For leather handle, you can replace leather with wood.... or stack new leather. You will need a jig to stack and glue leather pieces. All this goes if that is hidden tang knife. 
Photos ?


----------



## tocws2002

Here are some pictures, and upon further inspection the leather on the knife handle and the sheath aren't quite as bad as I thought. May just need a good cleaning. As for the blade, what should/could I do to it?

Thoughts and comments for sheath and blade are appreciated. 

Thanks!

-jason


First picture is both knives, the Pal is in the sheath, the other is a bayonet style.

http://i67.Rule #2/albums/h309/tocws2002/Hand%20Tools/20140706_100602.jpg 

Both knives...

http://i67.Rule #2/albums/h309/tocws2002/Hand%20Tools/20140706_100809.jpg 

Pal on edge with sheath

http://i67.Rule #2/albums/h309/tocws2002/Hand%20Tools/20140706_100722.jpg 


Sheath closeup...

http://i67.Rule #2/albums/h309/tocws2002/Hand%20Tools/20140706_100704.jpg


----------



## tocws2002

A few more pictures...

http://i67.Rule #2/albums/h309/tocws2002/Hand%20Tools/20140706_100633.jpg 

http://i67.Rule #2/albums/h309/tocws2002/Hand%20Tools/20140706_100639.jpg 

http://i67.Rule #2/albums/h309/tocws2002/Hand%20Tools/20140706_100621.jpg

Reactions: Like 1


----------



## robert flynt

You can soak the sheath in neatsfoot oil on any of the leather conditioning oils. If your not worried about the knife loosing value you can sand the pommel starting with 400 grit sand paper cut in 1" wide strips using a polishing motion, do the same with the leather. If the leather is not to dry you can coat it with about three coats of ca. sanding lightly between coats. This will take care of an loose rings as well as protect the leather. The blade can cleaned any number of ways, from the flats of the blade with sand paper using something nice and flat to back it. The fuller can be cleaned with steel wool or sand paper and a wooden dowel. the ground part of the blade can be cleaned with sand paper backed with a piece of leather so if you make a mistake you cut the leather not your thumbed. Guard can be cleaned with sand paper backed by something nice and flat.

Reactions: Agree 1


----------



## tocws2002

Robert, thanks for the advice, I will give it a go and see what happens.

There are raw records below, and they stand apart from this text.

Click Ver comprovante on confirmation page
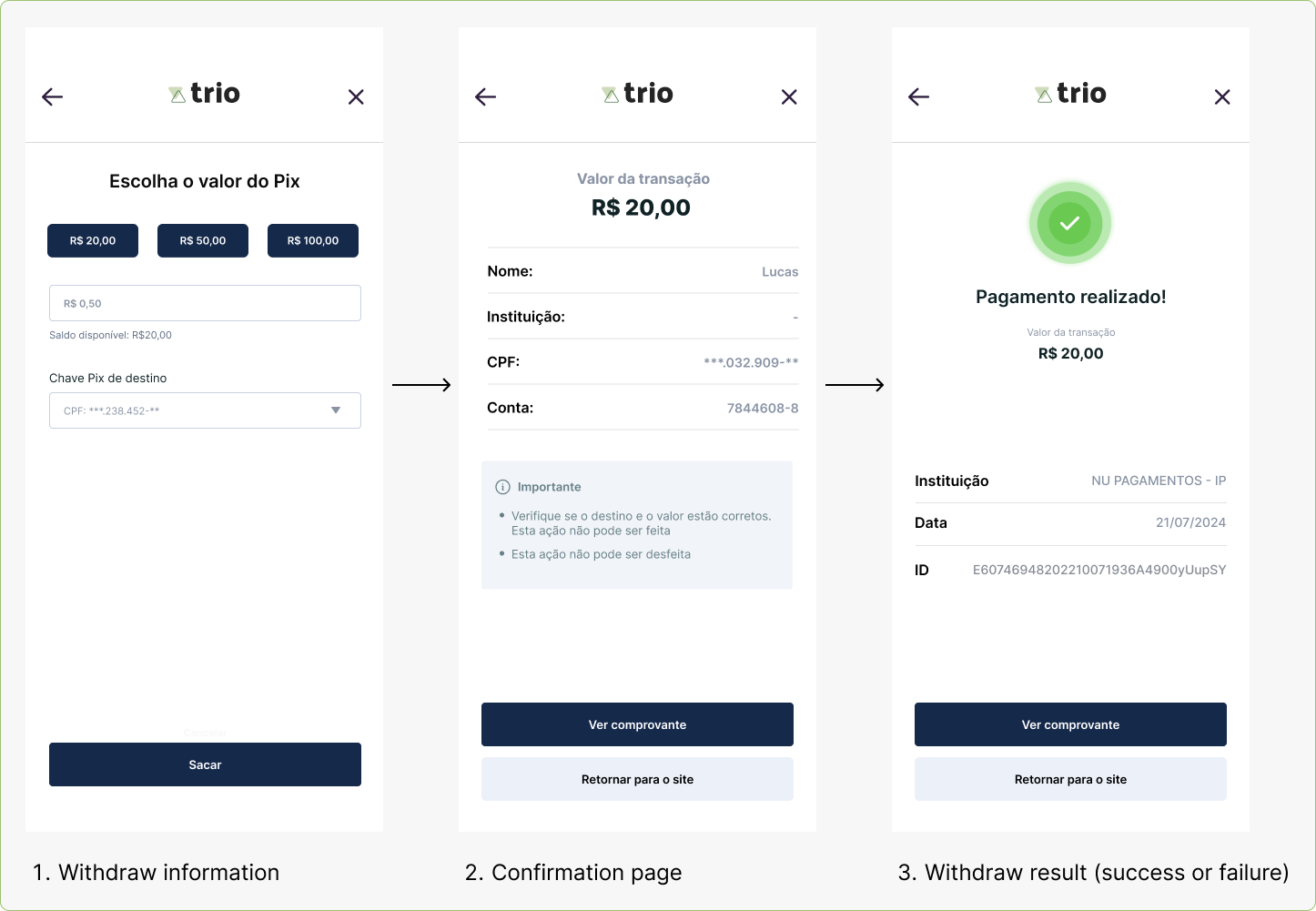Image resolution: width=1316 pixels, height=911 pixels. pos(637,724)
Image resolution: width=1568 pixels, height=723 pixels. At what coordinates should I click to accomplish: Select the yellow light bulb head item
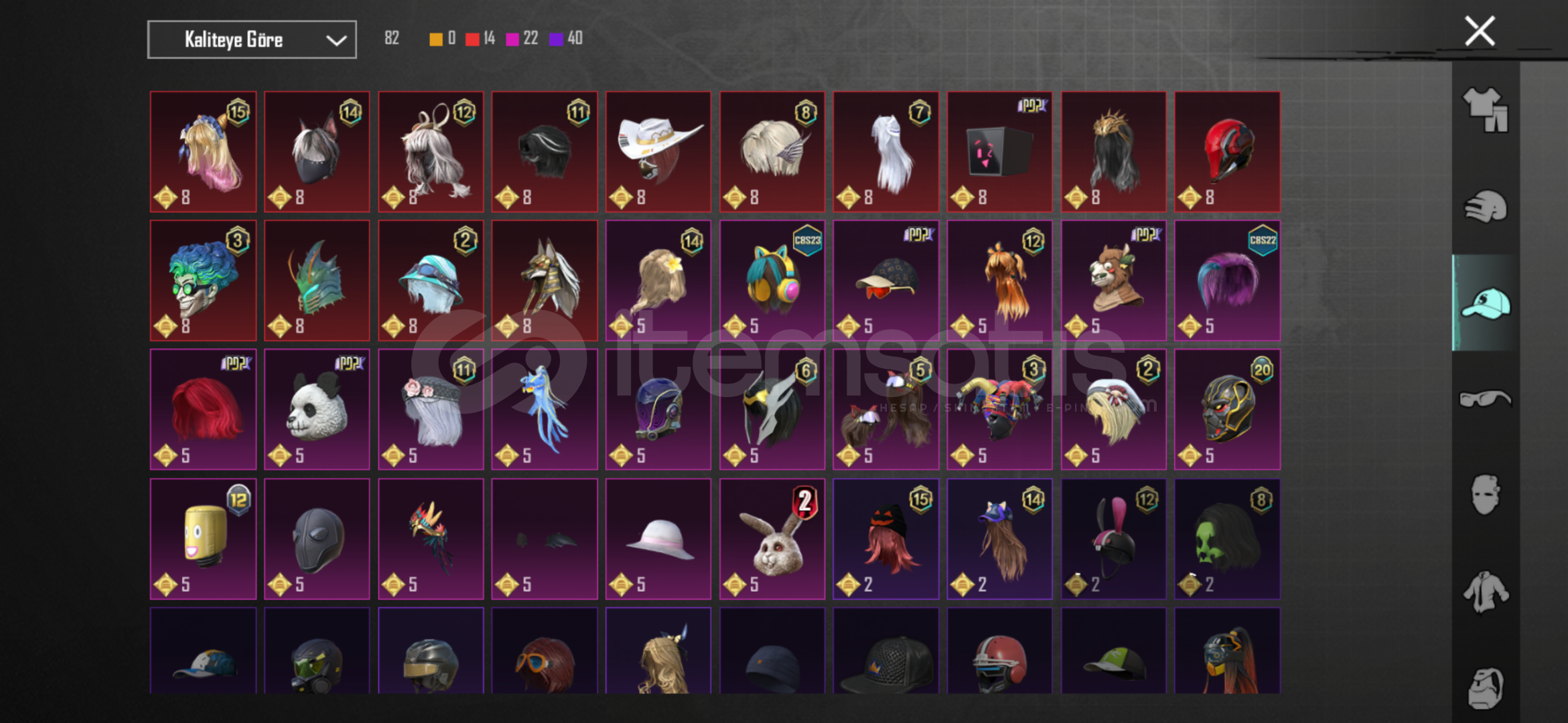(203, 538)
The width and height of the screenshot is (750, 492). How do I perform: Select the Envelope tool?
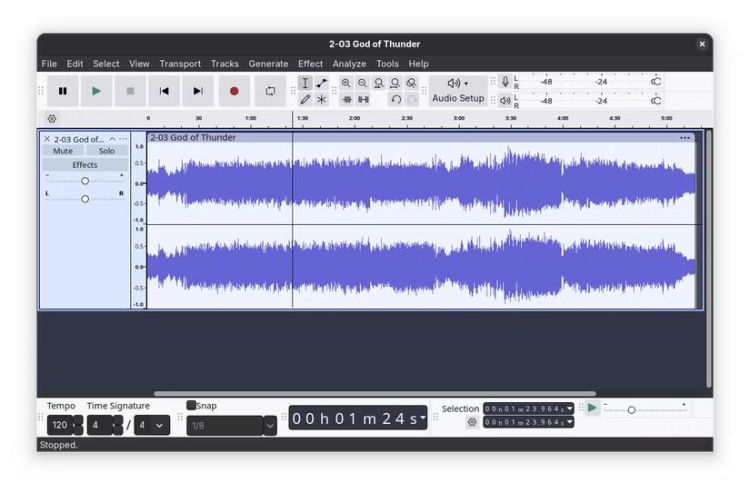click(322, 83)
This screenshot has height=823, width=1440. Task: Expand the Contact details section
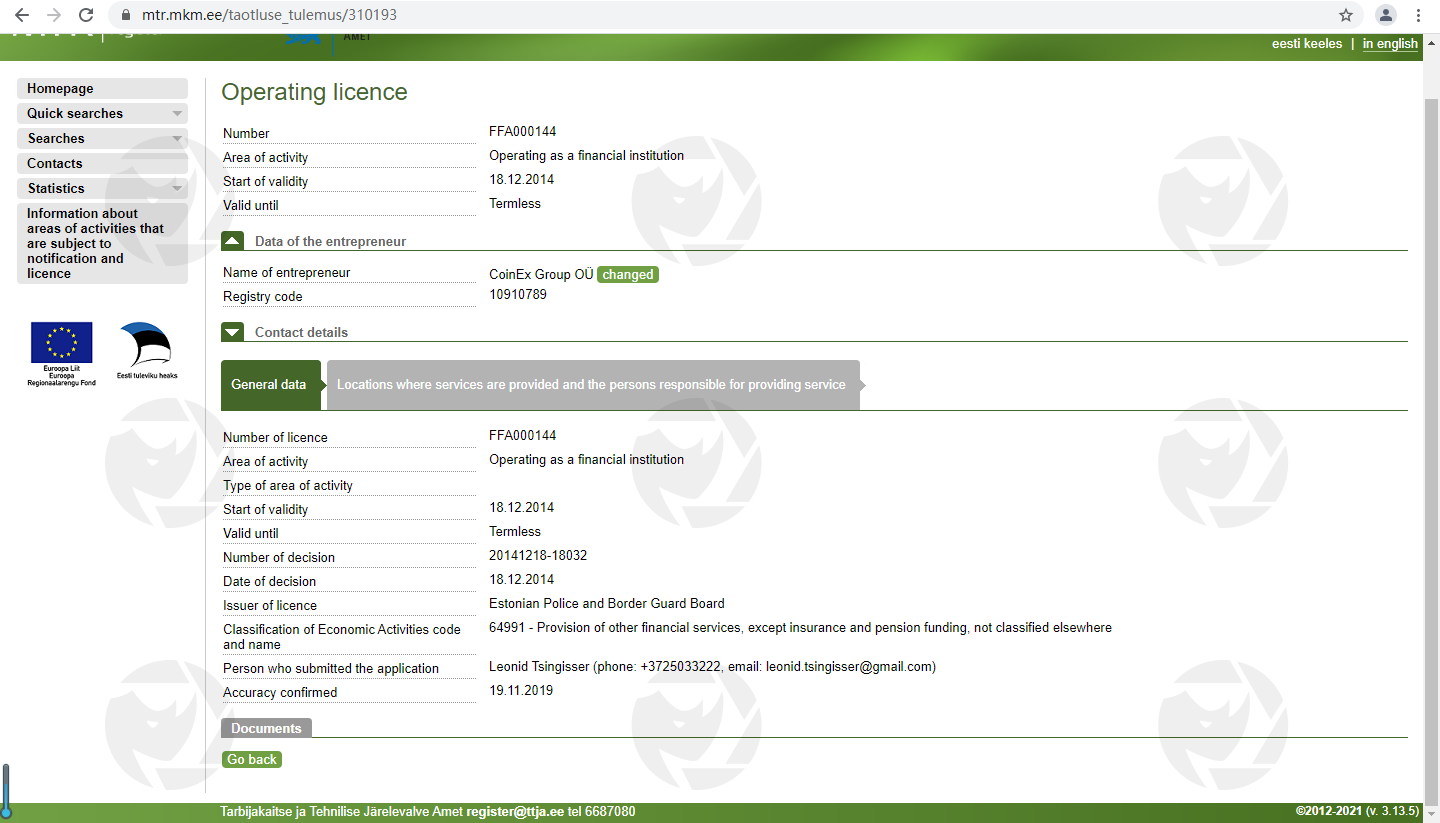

You mentioned "If your not worried about the knife loosing value..." is the knife worth much in its current state?

Thanks again, 

- jason


----------



## robert flynt

I don't know the value of the knife, not being a collector, but it wouldn't hurt to check if it has any value. A lot of collectable knives have been devalued by taking the original patena off the blade though.

Reactions: Agree 1


----------



## Fatstrat

Don't know if you are still interested. Saw you post online and joined forum to reply. Although the PAL-36 is a knife commonly carried by soldiers in WW-2. It was also a commercially sold hunting knife before, during and after the war. So not all are war relics. In fact although many were indeed used by soldiers, I have found no evidence that they were ever U.S. contract/G.I. issue. Maybe the were, maybe not. 
But they are a pretty good knife and one of my favorites for knife projects. I only buy examples in poor condition. No use tearing apart a good knife. And then I re-handle them. Often changing the guard and/or blade profile as dictated by as acquired condition. They are made of 1095 steel, which is a good basic knife steel. IMO there is no deterrent to value in cleaning up, or re-handling a poor condition knife. And I can help you if you are still interested in restoring yours. Some of my work. http://i162.Rule #2/albums/t249/Fatstrat59/IMAG0429_zps8b8fa019.jpg

Reactions: Like 1


----------



## Fatstrat

http://i162.Rule #2/albums/t249/Fatstrat59/IMAG0435_zps1d4f2fec.jpg

Reactions: Like 4


----------



## tocws2002

@Fatstrat 
Thanks for the post and info. Yes, I am still interested in restoring mine and would appreciate it if you post more info, pics, and your process.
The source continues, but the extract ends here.